Richard Linklater is on a “spiritual sequel” streak. His previous film, Everybody Wants Some!!, is a spiritual sequel to Dazed and Confused, and his new film, Last Flag Flying, is a spiritual sequel to Hal Ashby’s 1973 film The Last Detail. Like The Last Detail, Flag is adapted from a novel by Darryl Ponicsan (who worked with both Ashby and Linklater to adapt his books), but in a difference from The Last Detail, the character names have been altered, which creates space between the two films. You don’t have to know The Last Detail to get with Last Flag Flying, which finds a trio of middle-aged Vietnam veterans road-tripping through post-9/11 America on the saddest mission imaginable.
Steve Carell stars as Larry “Doc” Shepherd, who served two years in a Navy penitentiary for a crime that is alluded to throughout the film but never quite explained, though it involved missing morphine and a Marine dying in excruciating pain, so it’s not hard to deduce. Now in his fifties, Larry seeks out two old buddies from Vietnam, Sal (Bryan Cranston), a motor-mouthed alcoholic who owns a bar in Norfolk, Virginia, and Mueller (Laurence Fishburne), once known as “Mueller the Mauler” but now a small-town preacher. Larry’s son was killed in Iraq, and he wants his fellow veterans to go with him to bury his son at Arlington.
So yes, Flag is as depressing as you’re thinking. There are tons of parallels drawn between Vietnam and the Iraq war, and the lies we tell to make war palatable are painted in stark relief. Set in 2003, Flag has an entertaining scene about acquiring a first cellphone, but it’s also full of post-9/11 paranoia and constant reminders that we’re still fighting this war. It’s Richard Linklater, so it’s dialogue-heavy and the three-way conversation between Larry, Sal, and Mueller ranges from inane to thoughtful to funny, but overall Flag is a tough watch, given our current nightmare world and level of burn-out with what has become an unending war.
What buoys Flag are the performances. Cranston gets all the best lines and flashiest role, as Sal talks endlessly and is the type to fill every moment with chatter. He can’t ever leave anything alone, and ends up in a pissing match with the colonel in charge of burial arrangements for fallen soldiers. And Fishburne gets to have some fun with Mueller’s reformed ways as a preacher, veering between the better angels of his present and the demons of his past. But it’s Carell who really carries the weight of the film, slowly shrinking into himself as Larry’s grief threatens to swamp him entirely. Linklater certainly knows how to film a conversation, and he catches all of Larry’s tells, revealing the depths of his grief and, equally important, the moments of relief that seem to catch Larry unawares. Cranston has the most fun part, Carell the most heartbreaking. And Cicely Tyson shows up for a one-scene wonder that will gut you like a dead fish and make you want to call your grandma.

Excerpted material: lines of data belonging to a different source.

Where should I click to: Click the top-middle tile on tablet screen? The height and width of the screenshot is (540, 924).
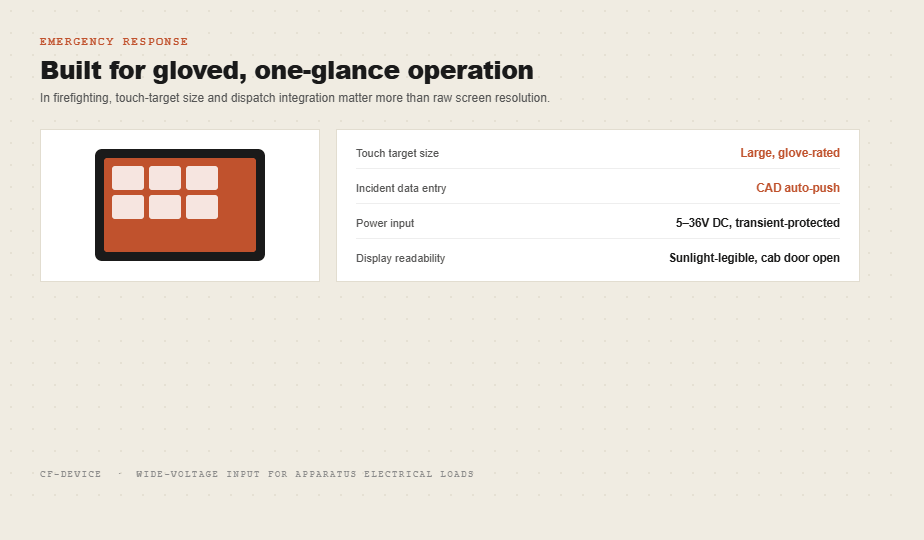click(165, 178)
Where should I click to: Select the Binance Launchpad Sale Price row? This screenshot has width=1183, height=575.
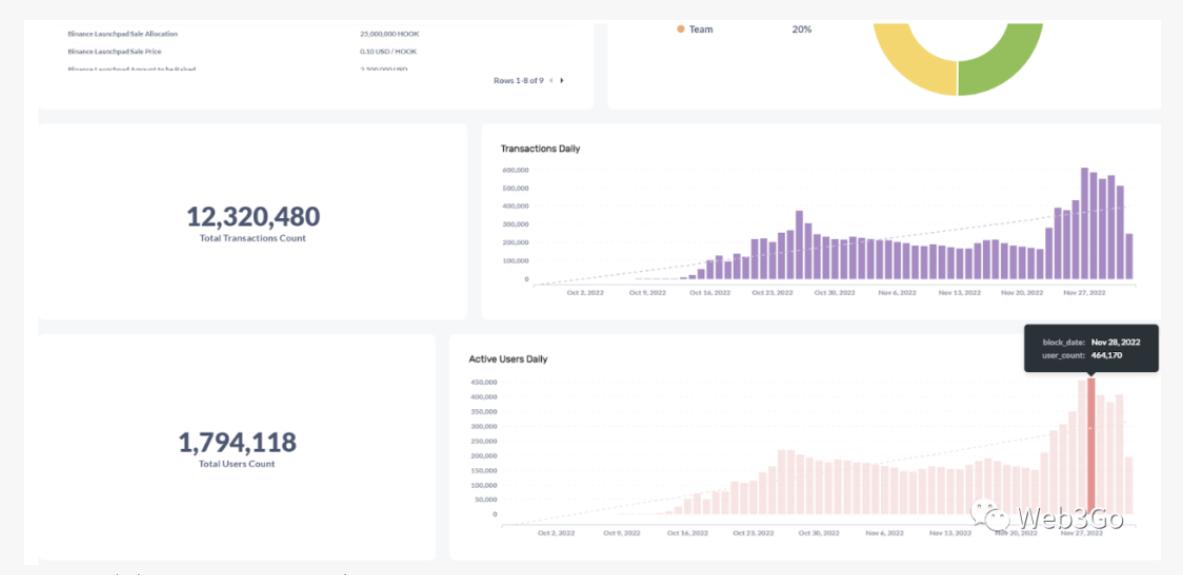coord(115,51)
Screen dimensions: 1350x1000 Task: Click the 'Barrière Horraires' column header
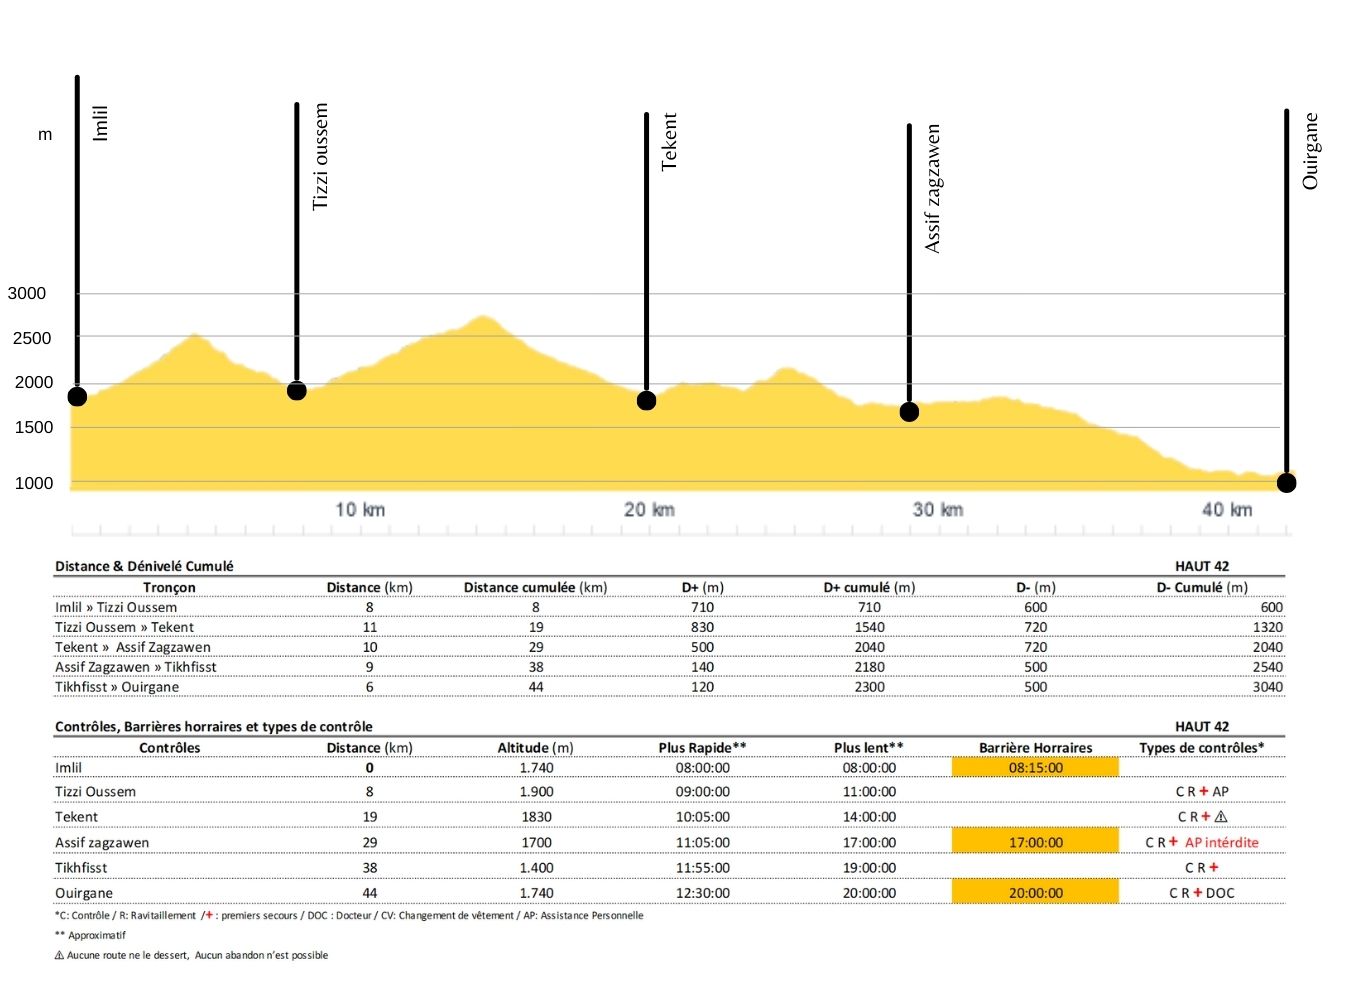tap(1035, 748)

Last Flag Flying is the kind of film stuck between a rock and a hard place right now. It’s really good, and worth watching, but films like this have not fared well recently as people are looking for escape, not searing emotional reminders of how much everything sucks all the time. It deserves to be seen but it’s also totally understandable if someone just isn’t up to it. Linklater has crafted a finely tuned, sensitive portrait of America’s hypocritical love affair with the military (you better stand for the national anthem and SUPPORT THE TROOPS, but Veteran Affairs? Never heard of her), and it’s full of notable performances, it’s just almost impossible to watch. Last Flag Flying is good—very good—but it is a HUGE bummer.